First time home buyers just can’t wait to get a mortgage and are so excited when they do. Homeowners just can’t wait to pay off their mortgage. Just can’t seem to keep everyone happy.

If the Canadian Dream is home ownership, than part of that dream evolves to paying off the mortgage as quickly as possible.  Paying down extra principal by whatever means and amounts possible will shorten the life of your mortgage and can dramatically reduce the interest you will pay in the long term.

Here are some tips that will help achieve this.
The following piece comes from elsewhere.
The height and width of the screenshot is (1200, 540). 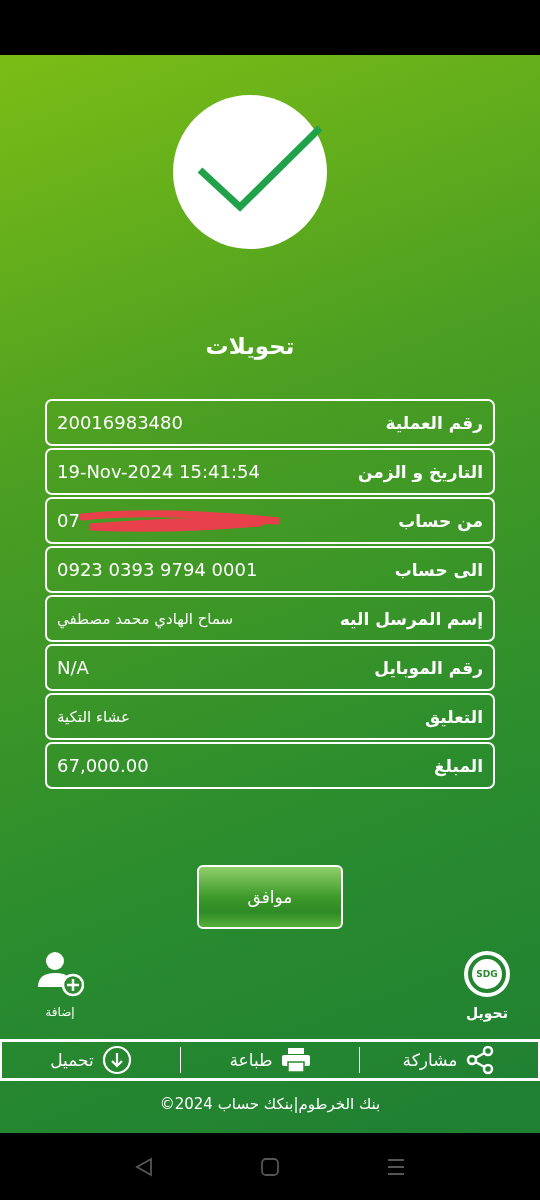 What do you see at coordinates (270, 1166) in the screenshot?
I see `home-icon` at bounding box center [270, 1166].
  • Base all your forecasting and calculations on your Net Income, not your Gross income. Pre-paying your mortgage can only be done with after tax dollars. So, if you get a raise, or have a savings plan, ensure you budget with your Net, After Tax Income.
  • Prepayments usually provide a great Return on Investment -
If compare a mortgage pre-payment to typical investment rates (savings, GIC’s, bond, etc.) you will usually earn a greater if not competitive return on your investment by pre-paying your mortgage. Essentially, if you pay your mortgage down by say $1,000 vs. investing that same $1,000 in a typical fixed return investment, you would be much better off.
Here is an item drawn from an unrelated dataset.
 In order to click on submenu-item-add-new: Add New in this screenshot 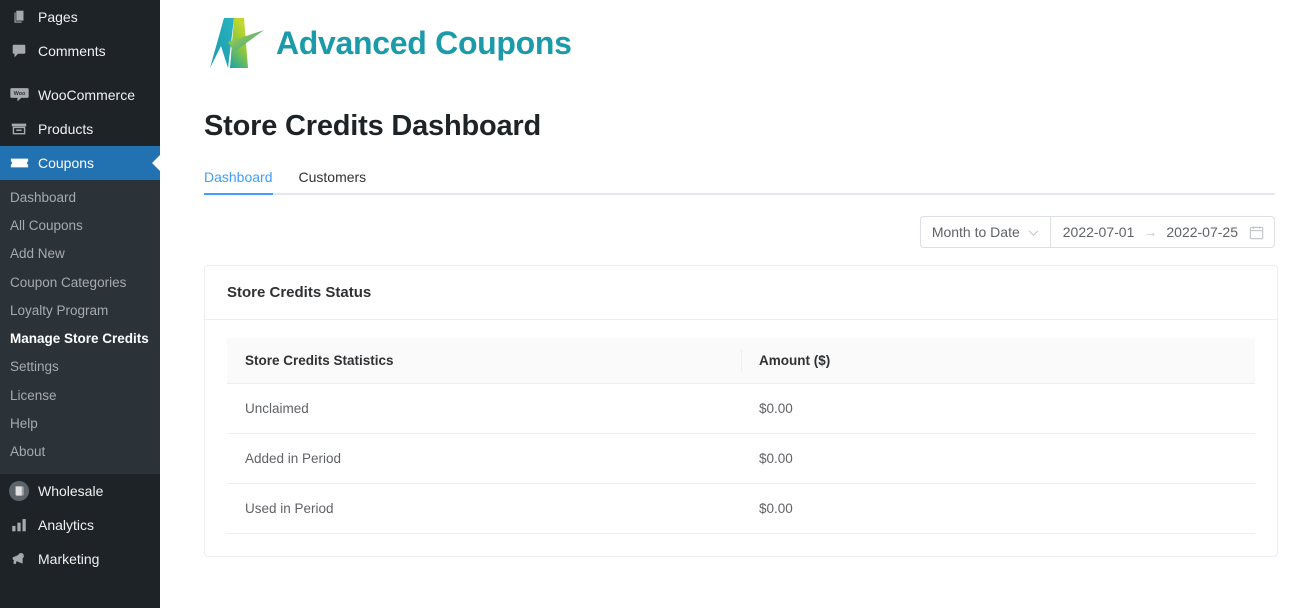, I will do `click(80, 254)`.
  • Start with the end in mind. Pick a date each calendar year to re-visit your mortgage and Increase your payment annually to the most you can afford. This should be based on a time of year you get a raise, bonus, tax refund, etc. Again, based the increased payment on after tax dollars. Most lenders will allow you to reduce the payment back to the original amount if times get tough.
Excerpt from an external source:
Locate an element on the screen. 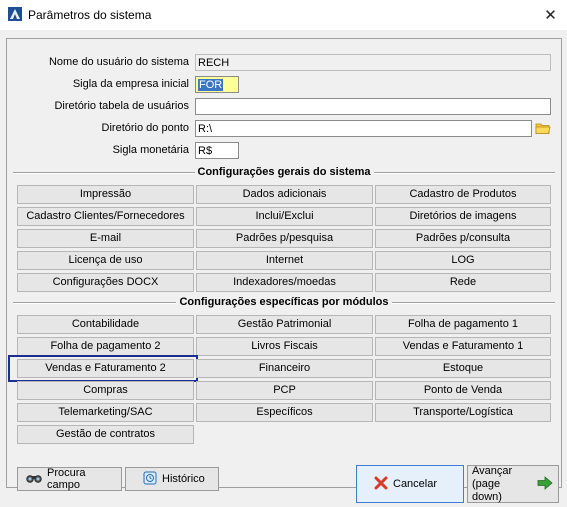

  • Use your tax savings and credits to make an annual pre-payment. If you receive a tax refund or have invested into RRSP’s, plan to use the rebate, or part of it, towards an annual pre-payment against the mortgage. Make sure these funds or part of them are set aside for that purpose.
  • Make accelerated bi-weekly payments or accelerated weekly payments and automatically get one full mortgage payment every year with little or no effort and nominal effect on your budgeting. Not a fan of weekly accelerated payments unless you are paid weekly. There is no additional benefit to you from the bi-weekly accelerated payment.
  • Some lenders have double up privileges. Even if they don’t, make your own. Double up a payment or two a year. Give yourself a payment holiday if you ever need it. If you don’t, the money is being put to good use by allowing for a principal pre-payment on your mortgage.
  • Add to your payment or shorten the amortization. Been approved for a 25 year amortization? Can you afford 24 years, 23 years, etc.? Or, how about adding $10, $25, $50 to each payment. The extra money is relatively painless but the impact on your mortgage balance is amazing.
  • Lump sum payments whenever possible. Decreasing your balance by the amount of the lump sum is obvious. However, the impact is far greater. Each and every subsequent payment results in lower interest due to the lower balance.
  • Go for savings not cash flow. If your renewal rate or refinance rate is lower than your original rate, keep the payments the same as they were by tweaking the amortization.

The sooner you pay off your mortgage, the better. This will allow you financial freedom and afford you the opportunity to capture other investments, build your net worth and enjoy a much better quality of life.